Directives:
1. According to the essay on Infinite Jest, where did the writer start reading the novel?
2. Reproduce the passage from the essay on Infinite Jest word for word, starting at "Around this same" and ending at "out the noise.".

#### Extract provided ####

Beautiful, Ugly, Crazy: Reflections on Infinite Jest

Kastalia Medrano

I was backpacking in Malaysia when, on a whim, I picked up a copy of Infinite Jest. I knew the book was very famous and that people liked to make a big deal about having read it and understood it, or else having read it and seen through the bullshit enough to sagely hate it. I started reading it at a hostel bar in Phnom Penh and had no strong feelings either way until page 12, when I read this:

“‘I read,’ I say. I study and read. I bet I’ve read everything you’ve read. Don’t think I haven’t. I consume libraries. I wear out spines and ROM-drives. I do things like get in a taxi and say, “The library, and step on it.” My instincts concerning syntax and mechanics are better than your own, I can tell, with due respect.

‘But it transcends the mechanics. I’m not a machine. I feel and believe. I have opinions. Some of them are interesting. I could, if you’d let me, talk and talk. Let’s talk about anything. I believe the influence of Kierkegaard on Camus is underestimated. I believe Dennis Gabor may very well have been the Antichrist. I believe Hobbes is just Rousseau in a dark mirror. I believe, with Hegel, that transcendence is absorption. I could interface you guys right under the table,’ I say. I’m not just a cre?tus, manufactured, conditioned, bred for a function.’

I open my eyes. ‘Please don’t think I don’t care.’”

Well, I thought. That was me (at that age). Not actually, of course – I don’t have the elite breeding or conditioning that Hal does, and I certainly don’t have his lexical genius. But it was a caricature of me a few years ago. The essence of the thing felt so close to home that when I finally stopped reading that passage and moved on to the rest of the book, I felt like Wallace was writing for me.

Around this same time, The End of the Tour was drowning us all with buzz. If you had an Internet connection, you couldn’t get away from it, even in rural Cambodia. I became gradually aware that Infinite Jest is these days considered the province of hipster bros either intellectual or pseudo-intellectual, depending on where you stand. Wallace’s new generation of fans is young and male and pretentious and legion, and they apparently call him DFW and saturate the Internet with his myth. That was fine, I said to myself as I kept reading. I like this book. I don’t really mind who else likes or doesn’t like it. I used it as a pillow all over southeast Asia and did my best to tune out the noise.

After a few hundred pages, though, it was no longer possible to ignore a glaring pattern that was for me the book’s foremost bummer: that almost without exception, every female character in Infinite Jest is either extremely beautiful, extremely ugly, or extremely crazy; and that attempts to lend a female character depth consist of, perhaps, giving her two of these adjectives instead of just one.

First, the obvious – a preoccupation with female beauty/female crazy as the defining essence of woman is of course reductive, one of those things we keep exasperatedly finding people haven’t moved beyond yet. More specifically, though, I was sad to see these un-intimate categories of women because of what they were being contrasted with. Reading Infinite Jest, you see what Wallace is able to do with a character, the great attention paid to idiosyncratic behavioral detail, the way someone chews or smokes or frets or stands. And even though the women in the book, when we finally get to them, are given as many little quirks and habits as the men, it all falls a little flatter, feels less cared about. Parts of these choices you can make an argument for; a lot of people in Infinite Jest are crazy, regardless of gender. But the preoccupation with appearance – at least four different women, including the only two of substance, are described at length as absolute pinnacles of physical beauty – as a woman’s driving characteristic is undeniable, more than can be justified by the “beauty as entertainment" angle.

#### Data section ####

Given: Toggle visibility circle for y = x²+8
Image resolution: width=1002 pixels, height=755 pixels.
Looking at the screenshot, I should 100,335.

####

Exercise responses:
1. At a hostel bar in Phnom Penh.

2.
Around this same time, The End of the Tour was drowning us all with buzz. If you had an Internet connection, you couldn’t get away from it, even in rural Cambodia. I became gradually aware that Infinite Jest is these days considered the province of hipster bros either intellectual or pseudo-intellectual, depending on where you stand. Wallace’s new generation of fans is young and male and pretentious and legion, and they apparently call him DFW and saturate the Internet with his myth. That was fine, I said to myself as I kept reading. I like this book. I don’t really mind who else likes or doesn’t like it. I used it as a pillow all over southeast Asia and did my best to tune out the noise.